FIC 2015: l’espoir de trouver des investisseurs

En 2014, le ministère du Tourisme et de l’Environnement et le bureau du PNUD ont lancé le premier Comité de pilotage du Plan de Travail Annuel. Ce plan, qui permet aux établissements touristiques d’être aux normes environnementales, fait partie de la stratégie pour permettre l’émergence d’un tourisme basé sur la notion du développement durable. Un budget prévisionnel de 849 231 $ a été proposé pour relever le défi.

Cependant, ce budget reste limité pour aller au bout du projet, le Congo doit trouver des investisseurs privés. D’ailleurs, le forum d’investissement Brazzaville du 19 novembre prochain permettra de faire la promotion de plus de vingt projets touristiques à travers tout le territoire.

Objectif : faire peser l’éco-tourisme à hauteur de 10% du PIB

Avec ses parcs comme Nouabalé-Ndoki et Odzala-Kokoua au nord, ou Conkouati au sud, le secteur touristique représente une mine d’or pour ce pays au patrimoine culturel et naturel hors du commun. Il suffirait donc de « créer des conditions favorables pour l’émergence d’une industrie touristique et des loisirs pour en faire un secteur clé qui contribuerait à hauteur de 10% du PIB », souligne le ministre du Développement industriel et de la Promotion du secteur privé, Isidore Mvouba. Avec le ministère de l’Industrie touristique, de Loisir et de l’Economie forestière, ce dernier à été mandaté par l’Etat pour travailler dans ce sens.

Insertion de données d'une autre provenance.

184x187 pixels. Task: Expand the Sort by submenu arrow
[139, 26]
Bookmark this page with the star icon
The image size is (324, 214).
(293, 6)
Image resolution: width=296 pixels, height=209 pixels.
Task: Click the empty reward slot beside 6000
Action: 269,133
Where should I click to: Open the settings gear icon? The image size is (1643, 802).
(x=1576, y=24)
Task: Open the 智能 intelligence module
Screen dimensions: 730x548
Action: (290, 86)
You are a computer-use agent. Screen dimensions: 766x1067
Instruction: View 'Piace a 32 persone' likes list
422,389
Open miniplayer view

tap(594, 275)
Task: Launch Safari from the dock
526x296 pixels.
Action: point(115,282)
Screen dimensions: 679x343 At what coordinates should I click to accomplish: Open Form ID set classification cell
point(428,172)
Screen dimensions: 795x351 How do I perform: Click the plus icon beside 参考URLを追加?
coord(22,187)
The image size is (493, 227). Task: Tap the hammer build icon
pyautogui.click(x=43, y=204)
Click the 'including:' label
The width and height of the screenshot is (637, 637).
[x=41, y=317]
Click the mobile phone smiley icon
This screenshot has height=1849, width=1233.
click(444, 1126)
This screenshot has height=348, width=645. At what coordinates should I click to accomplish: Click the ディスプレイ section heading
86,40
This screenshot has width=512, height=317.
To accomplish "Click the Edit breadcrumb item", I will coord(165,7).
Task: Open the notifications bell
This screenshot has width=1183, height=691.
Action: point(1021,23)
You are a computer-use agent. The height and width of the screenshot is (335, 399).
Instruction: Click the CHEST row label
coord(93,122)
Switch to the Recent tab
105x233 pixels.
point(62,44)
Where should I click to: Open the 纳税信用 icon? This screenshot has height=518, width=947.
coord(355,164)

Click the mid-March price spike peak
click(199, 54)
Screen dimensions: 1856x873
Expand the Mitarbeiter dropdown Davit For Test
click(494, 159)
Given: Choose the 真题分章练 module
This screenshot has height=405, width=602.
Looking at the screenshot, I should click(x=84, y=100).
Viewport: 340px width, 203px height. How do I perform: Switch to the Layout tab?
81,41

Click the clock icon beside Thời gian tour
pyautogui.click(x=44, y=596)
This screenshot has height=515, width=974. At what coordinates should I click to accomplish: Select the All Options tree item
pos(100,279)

Un arbre arraché=un arbre planté

Pour appuyer la forte volonté du Congo à préserver son patrimoine culturel, qui constitue un élément majeur pour le développement de l’éco-tourisme, le ministère de l’Économie forestière impose à chaque entreprise de remplacer immédiatement chaque arbre arraché pour les besoins de la construction par un nouveau. En effet, avec ses 220 millions d’hectares qui couvre plus de 60% du territoire national, la forêt du bassin du Congo est le deuxième poumon de la terre après l’Amazonie.

Près de 1200 milliards de FCFA sur dix ans ont été injectés par des bailleurs de fonds et des investisseurs privés pour la plantation d’un million d’hectares de forêt, d’ici à 2020. L’État congolais, quant à lui, y a contribué à hauteur de 200 milliards de FCFA.

Sensibiliser tous les citoyens

Il est également important pour les autorités congolaises de sensibiliser tous les citoyens à cette cause, c’est ainsi qu’une journée de l’arbre a été instauré. Le 6 novembre de chaque année, les familles sont encouragées à planter un arbre.

Ce volet qui fait partie du programme national d’aménagement et de reboisement a aussi pour objectif de contribuer à la lutte contre le réchauffement climatique, de permettre au peuple autochtone d’intégrer la réalisation des plantations à usages multiples et de satisfaire leur besoin alimentaire.

En 2013, le Congo était classé 39e destination touristique mondiale par le New York Times. Aujourd’hui, le nombre de touristes ayant visités le pays est estimé à 400 000 par an, un chiffre que le gouvernement souhaiterait booster dans les prochaines années.